> PAGE TEXT
This month’s Research Ethics Roundup covers the reportage of the PHS Study of Untreated Syphilis, considering the ethics of research on insects, multiple perspectives on patient engagement in clinical trials, and the challenges of developing drugs for ultrarare diseases.
How an AP reporter broke the Tuskegee syphilis story
AP | Allen Breed
Fifty years ago, Associated Press reporter Jean Heller, with help from colleague Edith Lederer, broke the story of the Tuskegee Study of Untreated Syphilis in the Negro Male. The story paved the way for much of what we’ve come to know as the modern research ethics enterprise, and was a watershed moment in the understanding of systemic racism, particularly within the medical and scientific fields. This “story-behind-the-story” explores the details of how the seminal reporting came to light.
If Insects Feel Pain, Should They Be Protected in Research?
Undark | Katarina Zimmer
Inspired by the surprisingly nuanced behavior of bumblebees, scientist Lars Chittka, who this story profiles, has taken the position that some insects deserve increased protection when it comes to their use and treatment in research. Though some invertebrates, such as octopuses, are receiving increased protection now that their cognitive capacity is becoming more popularly understood, there remains a huge range of other invertebrates who have not received this level of scrutiny in research.

> QUESTIONS TO ANSWER
A – According to the research ethics roundup, which colleague helped Associated Press reporter Jean Heller break the Tuskegee syphilis story?
B – Carry on the research ethics roundup from its final sentence, in the same style.

> INFORMATION PROVIDED
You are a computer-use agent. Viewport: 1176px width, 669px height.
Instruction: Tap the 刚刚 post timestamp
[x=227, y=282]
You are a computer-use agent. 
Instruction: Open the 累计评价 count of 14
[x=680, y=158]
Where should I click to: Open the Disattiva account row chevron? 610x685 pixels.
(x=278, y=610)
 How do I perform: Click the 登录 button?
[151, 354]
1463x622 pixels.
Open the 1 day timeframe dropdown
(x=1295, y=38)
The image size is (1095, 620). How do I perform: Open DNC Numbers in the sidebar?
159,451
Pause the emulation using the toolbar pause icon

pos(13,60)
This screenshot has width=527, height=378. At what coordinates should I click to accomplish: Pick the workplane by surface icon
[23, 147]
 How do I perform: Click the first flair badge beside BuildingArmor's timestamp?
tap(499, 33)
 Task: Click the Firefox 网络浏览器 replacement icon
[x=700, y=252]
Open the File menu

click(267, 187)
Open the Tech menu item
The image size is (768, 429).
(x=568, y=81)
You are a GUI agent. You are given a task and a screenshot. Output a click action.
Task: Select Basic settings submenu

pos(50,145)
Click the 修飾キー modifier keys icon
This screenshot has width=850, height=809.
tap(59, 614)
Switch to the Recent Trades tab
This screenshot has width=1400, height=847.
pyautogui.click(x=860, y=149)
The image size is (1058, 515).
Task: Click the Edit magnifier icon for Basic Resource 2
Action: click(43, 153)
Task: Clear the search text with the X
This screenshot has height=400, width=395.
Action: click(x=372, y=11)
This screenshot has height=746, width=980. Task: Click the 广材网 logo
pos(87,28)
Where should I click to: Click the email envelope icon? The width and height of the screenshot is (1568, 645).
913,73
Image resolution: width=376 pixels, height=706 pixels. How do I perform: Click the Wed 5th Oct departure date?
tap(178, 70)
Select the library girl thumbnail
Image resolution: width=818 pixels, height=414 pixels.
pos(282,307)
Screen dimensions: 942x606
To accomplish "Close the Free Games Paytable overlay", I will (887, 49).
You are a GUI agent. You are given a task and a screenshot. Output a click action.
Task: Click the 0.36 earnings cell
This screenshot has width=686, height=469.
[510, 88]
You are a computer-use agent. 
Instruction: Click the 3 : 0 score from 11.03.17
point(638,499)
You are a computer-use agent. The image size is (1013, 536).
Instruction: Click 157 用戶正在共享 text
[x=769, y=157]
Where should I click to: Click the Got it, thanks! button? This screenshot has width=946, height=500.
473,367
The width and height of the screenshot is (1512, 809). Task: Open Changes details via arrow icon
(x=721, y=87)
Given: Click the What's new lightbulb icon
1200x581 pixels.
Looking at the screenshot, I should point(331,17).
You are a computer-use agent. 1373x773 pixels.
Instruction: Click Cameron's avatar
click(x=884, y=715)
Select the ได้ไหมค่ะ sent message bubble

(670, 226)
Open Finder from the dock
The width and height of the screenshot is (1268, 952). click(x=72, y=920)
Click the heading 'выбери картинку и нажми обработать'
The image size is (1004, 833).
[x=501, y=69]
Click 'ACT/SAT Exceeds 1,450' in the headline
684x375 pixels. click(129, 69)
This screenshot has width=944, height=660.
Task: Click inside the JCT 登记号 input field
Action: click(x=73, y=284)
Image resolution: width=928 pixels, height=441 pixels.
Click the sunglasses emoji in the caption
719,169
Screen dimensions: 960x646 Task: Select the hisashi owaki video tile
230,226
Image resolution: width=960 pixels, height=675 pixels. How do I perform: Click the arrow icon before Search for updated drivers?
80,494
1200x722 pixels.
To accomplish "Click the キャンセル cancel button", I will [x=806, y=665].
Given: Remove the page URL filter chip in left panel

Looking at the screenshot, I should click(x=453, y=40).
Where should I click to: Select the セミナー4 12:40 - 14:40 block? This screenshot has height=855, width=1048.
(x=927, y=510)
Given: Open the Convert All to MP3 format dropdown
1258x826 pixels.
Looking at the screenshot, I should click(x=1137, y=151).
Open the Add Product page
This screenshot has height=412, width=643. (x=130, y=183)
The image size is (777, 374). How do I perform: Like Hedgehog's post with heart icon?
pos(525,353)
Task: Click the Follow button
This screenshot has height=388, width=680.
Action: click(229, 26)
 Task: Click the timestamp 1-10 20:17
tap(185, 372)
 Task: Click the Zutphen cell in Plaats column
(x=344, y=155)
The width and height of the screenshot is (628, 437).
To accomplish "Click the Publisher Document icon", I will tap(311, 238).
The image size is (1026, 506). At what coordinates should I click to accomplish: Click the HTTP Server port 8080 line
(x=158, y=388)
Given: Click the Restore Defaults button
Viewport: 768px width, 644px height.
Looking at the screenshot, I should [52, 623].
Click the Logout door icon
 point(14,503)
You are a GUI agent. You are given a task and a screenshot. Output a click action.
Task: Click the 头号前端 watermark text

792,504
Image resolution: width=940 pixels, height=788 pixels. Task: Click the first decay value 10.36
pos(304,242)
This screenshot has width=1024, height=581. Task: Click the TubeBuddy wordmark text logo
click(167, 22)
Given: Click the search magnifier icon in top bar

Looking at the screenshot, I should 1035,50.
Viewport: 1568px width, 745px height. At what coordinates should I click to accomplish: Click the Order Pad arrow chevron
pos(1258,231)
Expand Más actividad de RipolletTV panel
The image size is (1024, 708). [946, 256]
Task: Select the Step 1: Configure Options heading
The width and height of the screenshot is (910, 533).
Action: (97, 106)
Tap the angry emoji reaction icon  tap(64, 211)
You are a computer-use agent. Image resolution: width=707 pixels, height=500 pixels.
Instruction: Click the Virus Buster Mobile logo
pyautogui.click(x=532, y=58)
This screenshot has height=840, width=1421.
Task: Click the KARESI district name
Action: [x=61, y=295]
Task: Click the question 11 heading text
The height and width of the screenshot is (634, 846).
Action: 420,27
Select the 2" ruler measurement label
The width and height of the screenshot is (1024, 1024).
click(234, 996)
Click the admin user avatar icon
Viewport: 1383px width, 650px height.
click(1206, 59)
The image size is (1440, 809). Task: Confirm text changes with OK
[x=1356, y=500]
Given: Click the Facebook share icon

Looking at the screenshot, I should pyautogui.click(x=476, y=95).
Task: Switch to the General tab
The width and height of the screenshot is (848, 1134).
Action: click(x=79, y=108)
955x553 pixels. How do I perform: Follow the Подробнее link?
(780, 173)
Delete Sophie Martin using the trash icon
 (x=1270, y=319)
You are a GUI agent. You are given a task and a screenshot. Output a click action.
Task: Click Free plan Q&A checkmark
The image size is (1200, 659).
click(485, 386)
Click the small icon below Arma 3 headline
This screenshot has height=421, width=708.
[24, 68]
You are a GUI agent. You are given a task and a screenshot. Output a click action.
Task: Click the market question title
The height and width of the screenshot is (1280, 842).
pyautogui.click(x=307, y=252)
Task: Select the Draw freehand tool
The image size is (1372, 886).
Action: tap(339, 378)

> RESULTS FOR EACH TASK
A – Edith Lederer

B –
Patient involvement in clinical trials
Nature Communications Medicine | Multiple authors
This open-access article explores the topic of patient engagement in clinical research from a range of different perspectives, including a patient, a parent, a researcher, and others in the clinical trial space. Several authors take the increasingly common position that patient engagement should happen earlier in the trial and take patient quality of life more seriously (as opposed to narrow focus on clinical endpoints). Others focus on the need to diversify trials geographically, in order to reduce travel burdens and expand access to research; toward that same end, several authors advocate for increased payment for patients’ time and expertise.
‘No magic bullet’: For drugmakers and the FDA, clinical trials on ultra-rare diseases pose thorny challenges
STAT | Ed Silverman
Research on ultrarare diseases are inherently challenging: the patient pool is small, and so the studies are underpowered, and ethics approval can be thorny or impossible. This puts drug developers and the FDA in a difficult position when it comes to drug approvals for these diseases, when tiny statistical differences carry millions of dollars of weight. Some suggest that FDA adopt the “animal rule” for these situations, which, according to Silverman, “would permit the FDA to approve a drug based on a well-controlled study in animals when effectiveness studies in humans are not feasible or ethically possible.”